Yes, You Can Afford a Checking Account


If it seems like free checking accounts are becoming a thing of the past, you’re not totally wrong. A number of large banks have either given them up altogether or started charging a fee if your account balance doesn’t exceed a minimum level.

Bank of America was the latest domino to fall. In January, it announced the end of its popular eBanking account, which waived the maintenance fee for customers who received electronic statements and did all their banking online. The bank moved those customers into accounts that charge a $12 monthly fee unless you maintain a balance of at least $1,500 and have direct deposits totaling at least $250 a month. For many working-class consumers, that’s hard to do.

Free Accounts Do Still Exist

Ironically, free and low-cost banking services are harder to find in low-income areas, where customers need them the most. According to the research firm Moebs Services, you can find free checking accounts 65% of the time if you live in a city where bank usage is prevalent. In areas where customers tend to avoid banks – in other words, those with a less-affluent population – free accounts are available just 51% of the time.

That doesn’t mean it’s futile to look for a no-cost checking account. A number of depository institutions still offer products that are free of monthly fees. To find one, you might have to look at less conventional options. However, the effort will show that you can afford a checking account and benefit from its offerings – especially if you’re accustomed to using prepaid debit cards, which often have lots of hidden fees. (See 8 Ways to Avoid Getting Burned by Prepaid Debit Cards.)

Look Beyond the Big Banks

While completely free accounts are harder to come by at larger banks, some make it easier than others to steer clear of their service fee. Wells Fargo, for example, lets you avoid a $10 monthly charge for its Everyday Checking account if you maintain a $500 balance or receive direct deposits totaling $500 a month. Customers must be between the ages of 17 and 24.

Online banks like Ally and Discover may be an even better option, since they forgo monthly fees altogether. They also tend to offer higher interest rates than their brick-and-mortar competitors. Discover is particularly generous in this regard, with several 5% “cash back bonus” programs.

Since more customers are using online and mobile apps to do their banking, the lack of physical branches is less of an issue than it used to be. And if you need cash, finding an ATM usually isn’t much of a problem.

Discover offers some 60,000 no-fee teller machines around the United States. Ally, meanwhile, lets customers use any Allpoint ATM for free and reimburses customers up to $10 a month on any fees they generate from a machine outside their network. By contrast, prepaid debit cards often charge you for withdrawing funds from an ATM or even using an ATM to check your balance.

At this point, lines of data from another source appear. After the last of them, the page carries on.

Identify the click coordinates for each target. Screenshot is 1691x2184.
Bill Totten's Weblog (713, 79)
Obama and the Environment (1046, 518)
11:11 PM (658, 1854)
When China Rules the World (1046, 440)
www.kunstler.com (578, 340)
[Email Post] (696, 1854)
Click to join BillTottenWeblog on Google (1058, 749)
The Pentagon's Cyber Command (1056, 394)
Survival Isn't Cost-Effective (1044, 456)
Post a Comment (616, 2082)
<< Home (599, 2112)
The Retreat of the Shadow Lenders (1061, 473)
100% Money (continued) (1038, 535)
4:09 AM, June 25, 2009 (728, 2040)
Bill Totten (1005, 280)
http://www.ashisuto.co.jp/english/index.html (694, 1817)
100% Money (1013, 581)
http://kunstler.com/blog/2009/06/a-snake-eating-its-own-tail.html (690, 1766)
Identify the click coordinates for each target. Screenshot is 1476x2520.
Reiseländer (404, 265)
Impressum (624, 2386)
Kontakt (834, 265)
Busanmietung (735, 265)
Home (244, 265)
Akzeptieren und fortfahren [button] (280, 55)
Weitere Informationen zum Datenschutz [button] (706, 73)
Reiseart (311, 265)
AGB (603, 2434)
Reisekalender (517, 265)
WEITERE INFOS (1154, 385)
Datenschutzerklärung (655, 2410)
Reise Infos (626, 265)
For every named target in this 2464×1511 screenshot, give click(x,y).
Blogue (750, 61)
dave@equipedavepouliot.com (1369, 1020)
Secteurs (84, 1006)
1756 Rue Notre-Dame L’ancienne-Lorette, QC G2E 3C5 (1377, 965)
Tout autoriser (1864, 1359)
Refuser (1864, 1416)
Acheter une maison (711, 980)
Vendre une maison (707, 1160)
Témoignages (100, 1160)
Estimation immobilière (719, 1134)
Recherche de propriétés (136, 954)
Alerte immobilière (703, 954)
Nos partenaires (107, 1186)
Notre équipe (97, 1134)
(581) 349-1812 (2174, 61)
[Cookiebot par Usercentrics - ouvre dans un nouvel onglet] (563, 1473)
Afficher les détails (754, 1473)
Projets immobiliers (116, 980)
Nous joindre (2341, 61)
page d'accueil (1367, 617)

If an online-only account still makes you nervous, you might want to consider community banks and credit unions, which are more likely than big banks to offer free checking. In a recent survey, Bankrate found that 82% of credit unions marketed these accounts, while only 38% of banks did.

These days, joining a credit union is easier than you might think. While there are still plenty of company-sponsored credit unions that only serve their own employees, others simply require that you live within a certain geographic boundary. And even if you don’t meet eligibility requirements on your own, you can often participate if a close relative is a member.

How to Dodge Overdraft Fees

Even if you are not charged a monthly service fee on your checking account, you could end up paying through the nose with various other charges. But there are ways to make sure your “free” account remains free.

Overdraft fees are among the biggest culprits. According to Bankrate, the average overdraft fee is $33.38 per transaction at banks and $28.20 at credit unions. When you consider that some accounts can charge multiple fees per day, they can add up quickly. (See also How Overdraft Fees Work and How to Avoid Them.)

When you’re shopping for an account, be sure to check the fee schedule. Online banks tend to win out in this regard, too. While Ally charges a $25 fee to cover purchases when your account balance goes negative, they limit them to one per day. That ensures you won’t get dinged for a quick succession of purchases when your funds have run dry.

Another compelling option: the GoBank account being offered at Walmart. The product, which combines mobile banking capabilities with the ability to deposit cash at its retail locations, won’t charge overdraft or bounced check fees. GoBank does charge an $8.95 monthly membership fee, although that too can be avoided if your account receives direct deposits worth at least $500 a month.

For those banking elsewhere, the best way to avoid hefty fees is to regularly check your balance online and ask the bank to turn off overdraft protection. (For more read Pros and Cons of Overdraft Protection.) As a result, retailers will decline your debit card purchase when you don’t have enough funds – but at least you’ll avoid paying through the nose to have the bank cover the difference.

The Bottom Line

Online checking accounts may not offer the personal touch that you can find at a traditional bank, but it’s hard to argue with their low-cost approach. For those who like to see a banker in person from time to time, you’re more likely to find free offerings at community banks and credit unions than at the big-name banks. Either way, there are low- to no-cost options that will likely make a checking account affordable.